Domestic team information
- 1981–1982: Worcestershire
- 1985–1988: Staffordshire
- 1986–1988: Minor Counties

Career statistics
| Competition | FC | LA |
| Matches | 9 | 17 |
| Runs scored | 81 | 76 |
| Batting average | 13.50 | 7.60 |
| 100s/50s | 0/0 | 0/0 |
| Top score | 25 | 30 |
| Balls bowled | 1,249 | 912 |
| Wickets | 15 | 16 |
| Bowling average | 48.93 | 39.75 |
| 5 wickets in innings | 1 | 0 |
| 10 wickets in match | 0 | N/A |
| Best bowling | 5/87 | 4/38 |
| Catches/stumpings | 3/0 | 1/0 |
- Source: CricketArchive, 27 November 2008

= Andrew Webster (cricketer) =

English cricketer

Andrew John Webster (born 5 March 1959) is a former English cricketer who played first-class and List A cricket for Worcestershire during the early 1980s. He also appeared at List A level for Staffordshire and Minor Counties.

Webster played briefly for Derbyshire's Second XI in 1979,
but he made his first-class debut for Worcestershire against Kent at Canterbury at the very end of the 1981 season. In a weather-affected match he bowled six wicketless overs and scored 6.

In 1982 Webster began the year in the seconds, but made his way into the first team by mid-season, and once there retained his place for most of the rest of the summer. His best performance came against Hampshire in August, when he took his career-best of 5/87 in the first innings, then (batting at ten) stayed with number 11 Stephen Perryman as the two added 6 to complete a one-wicket victory.
However, he was unable to match this feat, and by the end of the year was back in the Second XI, where he never returned, due to spinal injury.

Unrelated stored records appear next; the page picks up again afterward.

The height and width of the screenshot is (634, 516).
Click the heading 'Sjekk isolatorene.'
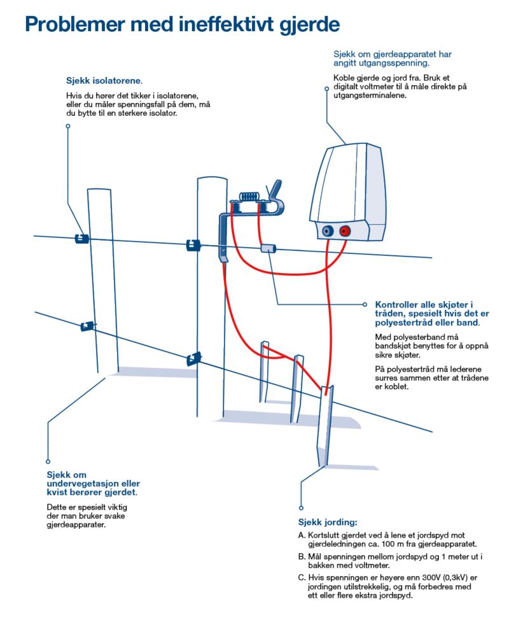click(104, 81)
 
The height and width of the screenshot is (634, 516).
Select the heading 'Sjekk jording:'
click(328, 523)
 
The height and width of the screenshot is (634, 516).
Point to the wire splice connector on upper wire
click(268, 248)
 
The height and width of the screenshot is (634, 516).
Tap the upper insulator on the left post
click(81, 238)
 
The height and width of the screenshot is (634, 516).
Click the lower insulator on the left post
click(87, 327)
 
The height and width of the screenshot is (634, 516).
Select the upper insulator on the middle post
click(192, 245)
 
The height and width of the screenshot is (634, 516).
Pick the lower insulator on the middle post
click(193, 359)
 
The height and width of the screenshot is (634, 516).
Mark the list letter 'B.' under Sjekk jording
click(302, 556)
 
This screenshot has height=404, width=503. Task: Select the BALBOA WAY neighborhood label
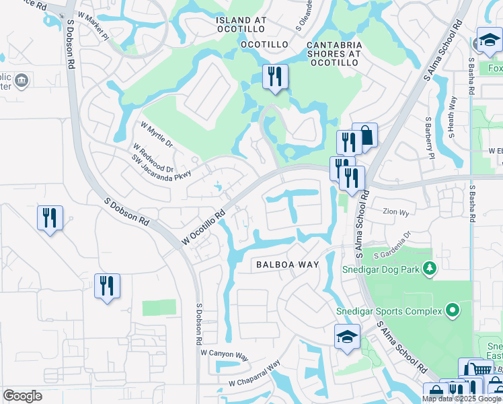pyautogui.click(x=287, y=265)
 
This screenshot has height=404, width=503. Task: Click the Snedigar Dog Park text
pyautogui.click(x=381, y=270)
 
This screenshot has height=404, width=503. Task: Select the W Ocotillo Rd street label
pyautogui.click(x=203, y=229)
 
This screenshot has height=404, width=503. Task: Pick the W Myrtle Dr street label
pyautogui.click(x=157, y=135)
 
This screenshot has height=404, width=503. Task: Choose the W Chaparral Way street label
pyautogui.click(x=254, y=375)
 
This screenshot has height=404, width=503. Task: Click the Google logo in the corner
pyautogui.click(x=22, y=396)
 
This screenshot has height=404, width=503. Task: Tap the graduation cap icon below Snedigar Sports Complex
pyautogui.click(x=347, y=337)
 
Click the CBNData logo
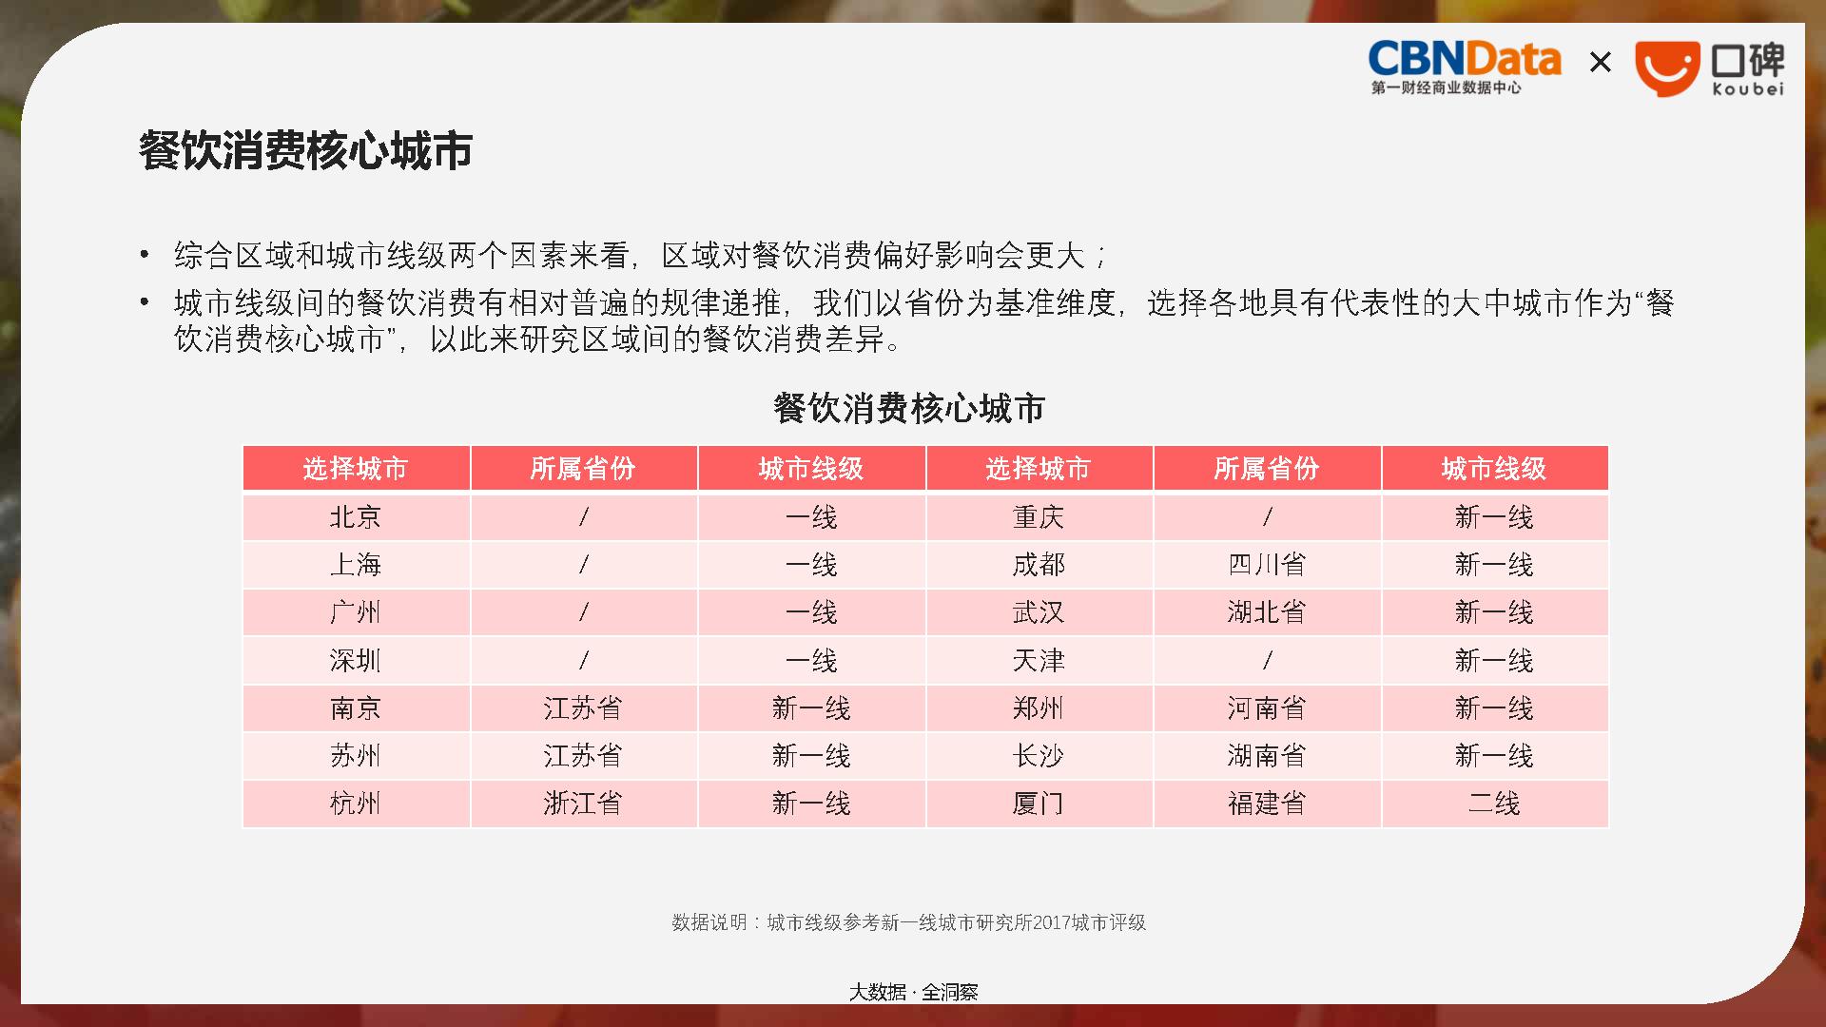point(1465,68)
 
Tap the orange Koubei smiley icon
point(1667,68)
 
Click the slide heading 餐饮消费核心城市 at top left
point(305,150)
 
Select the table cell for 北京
point(356,517)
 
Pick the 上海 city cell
point(356,565)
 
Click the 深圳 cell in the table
point(356,661)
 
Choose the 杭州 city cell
point(356,804)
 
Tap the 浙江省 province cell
point(583,804)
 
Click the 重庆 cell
point(1039,517)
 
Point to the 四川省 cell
point(1267,565)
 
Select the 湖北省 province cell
point(1267,612)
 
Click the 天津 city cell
point(1039,661)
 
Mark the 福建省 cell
point(1267,804)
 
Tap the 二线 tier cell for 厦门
point(1494,804)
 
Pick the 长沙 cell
point(1039,756)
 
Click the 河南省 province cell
point(1267,708)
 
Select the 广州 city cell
point(356,612)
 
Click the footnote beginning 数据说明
point(909,922)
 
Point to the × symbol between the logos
point(1601,63)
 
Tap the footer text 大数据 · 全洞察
point(913,992)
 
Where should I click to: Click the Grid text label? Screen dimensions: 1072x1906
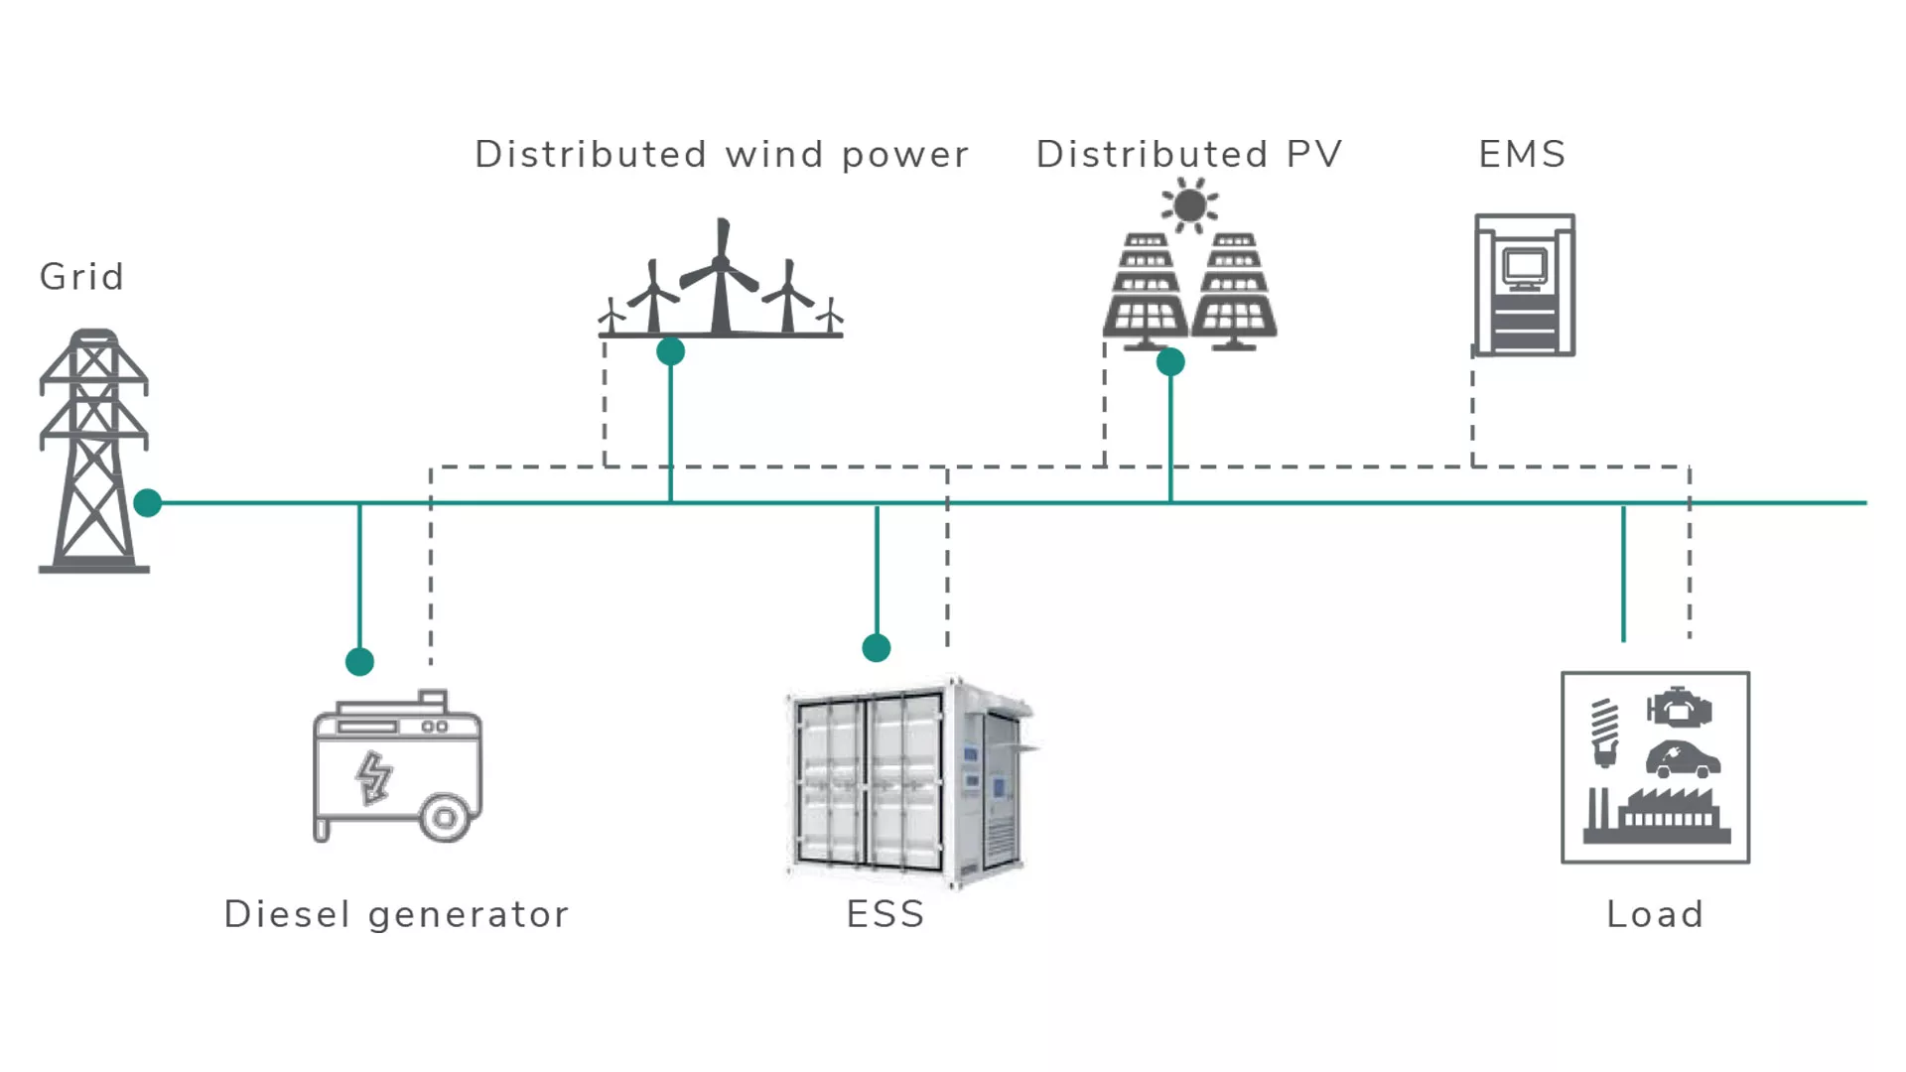pos(81,277)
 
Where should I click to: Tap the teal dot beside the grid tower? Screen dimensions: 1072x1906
pos(148,503)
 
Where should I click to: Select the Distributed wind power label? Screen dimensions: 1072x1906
pos(722,155)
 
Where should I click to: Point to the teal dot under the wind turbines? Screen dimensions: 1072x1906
pos(671,351)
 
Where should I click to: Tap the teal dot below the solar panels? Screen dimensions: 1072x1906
pos(1171,362)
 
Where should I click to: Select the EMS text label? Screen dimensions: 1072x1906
pos(1522,155)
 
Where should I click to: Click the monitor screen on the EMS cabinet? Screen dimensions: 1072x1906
pos(1524,267)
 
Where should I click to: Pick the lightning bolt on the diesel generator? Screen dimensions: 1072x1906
pos(374,777)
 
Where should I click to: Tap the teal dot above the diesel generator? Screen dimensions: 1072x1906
pos(359,661)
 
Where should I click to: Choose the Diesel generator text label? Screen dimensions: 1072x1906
pos(396,914)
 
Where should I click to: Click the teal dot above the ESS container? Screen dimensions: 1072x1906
pos(877,648)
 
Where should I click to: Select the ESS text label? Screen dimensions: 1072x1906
pos(885,914)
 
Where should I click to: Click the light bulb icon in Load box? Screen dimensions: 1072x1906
pos(1604,733)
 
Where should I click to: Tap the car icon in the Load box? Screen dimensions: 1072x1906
pos(1683,760)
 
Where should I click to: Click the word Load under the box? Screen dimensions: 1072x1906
pos(1655,914)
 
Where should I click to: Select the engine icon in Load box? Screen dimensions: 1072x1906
pos(1680,708)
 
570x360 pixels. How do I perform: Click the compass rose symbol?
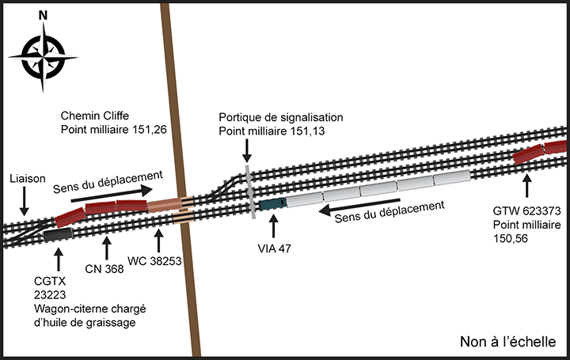pos(43,55)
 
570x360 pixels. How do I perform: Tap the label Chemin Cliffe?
pos(98,114)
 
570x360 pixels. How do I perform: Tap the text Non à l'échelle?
pos(508,342)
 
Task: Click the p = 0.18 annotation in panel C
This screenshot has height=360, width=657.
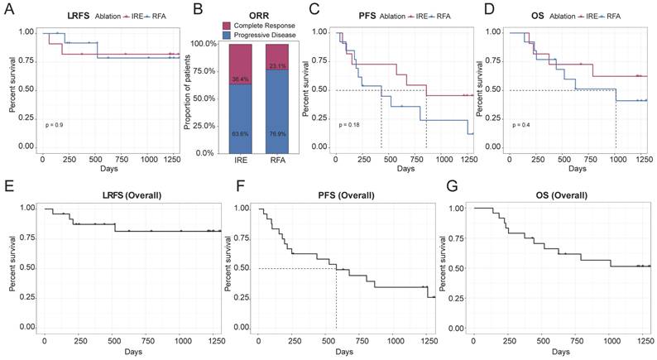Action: tap(350, 125)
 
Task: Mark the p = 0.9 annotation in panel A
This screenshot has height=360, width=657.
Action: tap(55, 125)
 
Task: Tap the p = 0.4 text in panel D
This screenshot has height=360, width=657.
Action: tap(522, 125)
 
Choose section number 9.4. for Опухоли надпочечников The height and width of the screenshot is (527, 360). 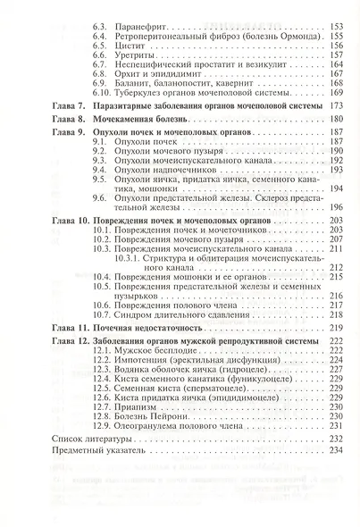pos(100,169)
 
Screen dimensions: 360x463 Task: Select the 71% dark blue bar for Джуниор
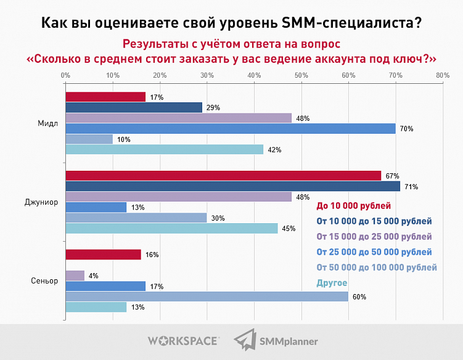click(x=232, y=186)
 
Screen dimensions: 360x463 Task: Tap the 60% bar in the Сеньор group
click(x=207, y=297)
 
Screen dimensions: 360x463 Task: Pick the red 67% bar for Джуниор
click(x=223, y=176)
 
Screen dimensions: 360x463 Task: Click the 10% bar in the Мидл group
click(x=89, y=139)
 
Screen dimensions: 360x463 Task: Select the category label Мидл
click(x=47, y=123)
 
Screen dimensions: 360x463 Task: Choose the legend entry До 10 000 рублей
click(x=354, y=206)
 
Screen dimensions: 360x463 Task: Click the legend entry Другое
click(x=332, y=283)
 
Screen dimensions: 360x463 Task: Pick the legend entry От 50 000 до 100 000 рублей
click(x=376, y=268)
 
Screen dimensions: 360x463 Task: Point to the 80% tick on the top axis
click(x=442, y=75)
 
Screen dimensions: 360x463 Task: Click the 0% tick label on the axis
click(x=65, y=75)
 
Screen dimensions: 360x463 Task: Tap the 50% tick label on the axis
click(x=301, y=75)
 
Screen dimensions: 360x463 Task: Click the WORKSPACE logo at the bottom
click(x=183, y=340)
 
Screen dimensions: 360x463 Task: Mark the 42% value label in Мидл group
click(x=272, y=149)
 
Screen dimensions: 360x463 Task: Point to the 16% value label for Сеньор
click(x=150, y=255)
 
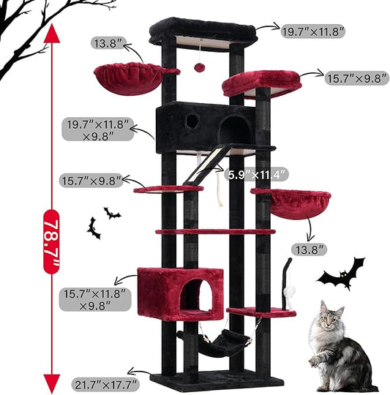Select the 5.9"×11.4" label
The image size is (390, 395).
click(x=257, y=174)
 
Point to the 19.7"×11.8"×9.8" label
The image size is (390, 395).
click(x=97, y=128)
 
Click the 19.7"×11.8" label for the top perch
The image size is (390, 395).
click(x=313, y=30)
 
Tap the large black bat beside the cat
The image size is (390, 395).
click(x=342, y=274)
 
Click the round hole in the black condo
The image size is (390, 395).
click(x=191, y=121)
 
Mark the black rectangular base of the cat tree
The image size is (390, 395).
click(x=217, y=380)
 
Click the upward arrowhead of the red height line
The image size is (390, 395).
click(x=50, y=33)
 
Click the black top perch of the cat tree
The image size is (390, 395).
click(x=202, y=31)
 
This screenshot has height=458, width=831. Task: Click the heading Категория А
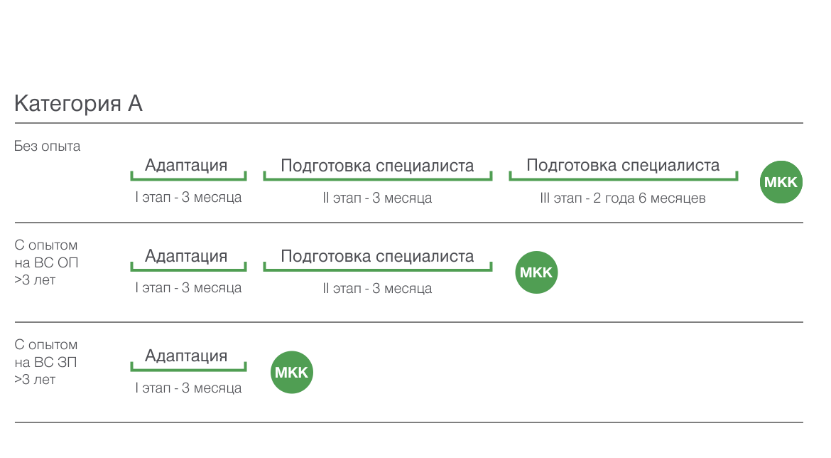tap(78, 104)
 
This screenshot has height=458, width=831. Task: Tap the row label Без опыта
tap(47, 147)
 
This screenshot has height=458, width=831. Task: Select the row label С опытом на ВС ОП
tap(46, 262)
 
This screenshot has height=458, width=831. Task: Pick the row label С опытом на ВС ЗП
tap(46, 362)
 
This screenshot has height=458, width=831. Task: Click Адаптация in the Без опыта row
tap(186, 165)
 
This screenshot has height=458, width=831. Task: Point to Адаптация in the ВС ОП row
tap(186, 256)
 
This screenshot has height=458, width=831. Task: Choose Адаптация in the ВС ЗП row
tap(186, 356)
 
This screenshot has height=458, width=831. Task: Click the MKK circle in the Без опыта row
tap(781, 182)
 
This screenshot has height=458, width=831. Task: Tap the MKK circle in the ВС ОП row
tap(536, 272)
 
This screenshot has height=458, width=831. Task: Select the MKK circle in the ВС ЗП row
tap(292, 372)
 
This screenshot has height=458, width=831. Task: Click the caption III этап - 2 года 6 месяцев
tap(623, 198)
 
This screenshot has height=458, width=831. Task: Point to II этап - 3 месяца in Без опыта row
tap(377, 198)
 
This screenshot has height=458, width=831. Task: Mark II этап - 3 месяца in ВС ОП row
tap(377, 289)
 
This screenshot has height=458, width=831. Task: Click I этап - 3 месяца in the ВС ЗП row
tap(188, 388)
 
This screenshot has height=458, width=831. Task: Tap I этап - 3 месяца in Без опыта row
tap(188, 198)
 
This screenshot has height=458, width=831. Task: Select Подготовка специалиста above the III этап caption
tap(624, 166)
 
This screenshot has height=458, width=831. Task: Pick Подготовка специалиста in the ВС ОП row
tap(377, 256)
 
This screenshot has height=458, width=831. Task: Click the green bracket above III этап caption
tap(624, 179)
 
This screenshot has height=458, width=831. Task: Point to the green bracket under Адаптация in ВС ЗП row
tap(189, 369)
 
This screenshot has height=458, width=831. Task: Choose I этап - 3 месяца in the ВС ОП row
tap(188, 288)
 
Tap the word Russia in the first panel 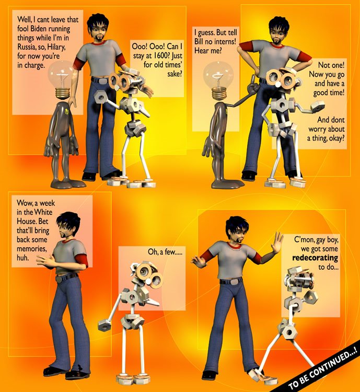(x=27, y=47)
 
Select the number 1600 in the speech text (x=161, y=55)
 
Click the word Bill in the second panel (x=199, y=41)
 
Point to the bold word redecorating (x=315, y=258)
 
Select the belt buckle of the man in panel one (x=103, y=81)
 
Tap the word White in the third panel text (x=43, y=212)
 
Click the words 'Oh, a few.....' (x=165, y=251)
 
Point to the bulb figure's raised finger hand (x=253, y=86)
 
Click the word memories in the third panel (x=31, y=249)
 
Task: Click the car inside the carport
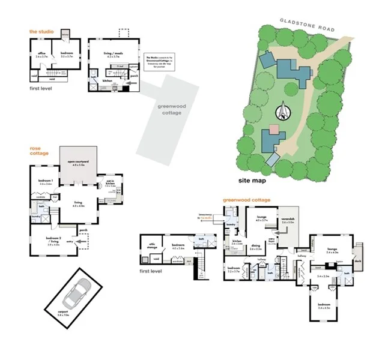76,294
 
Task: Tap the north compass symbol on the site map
282,111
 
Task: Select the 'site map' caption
252,179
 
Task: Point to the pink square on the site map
274,129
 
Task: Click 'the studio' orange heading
41,31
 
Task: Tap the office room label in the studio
42,55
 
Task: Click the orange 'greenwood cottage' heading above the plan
246,200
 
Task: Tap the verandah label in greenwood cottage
289,220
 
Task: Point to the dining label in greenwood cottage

After another game for Derbyshire II,
in 1985 he joined Staffordshire to play minor counties cricket, and stayed with them until the end of the 1980s, also playing six times for the Minor Counties representative side in the Benson & Hedges Cup. With Staffordshire he obtained his best List A figures, 4/38 against Nottinghamshire in the NatWest Trophy in 1985.
In 1989 he was part of the Old Hill side which narrowly lost the Cockspur Cup final to Teddington.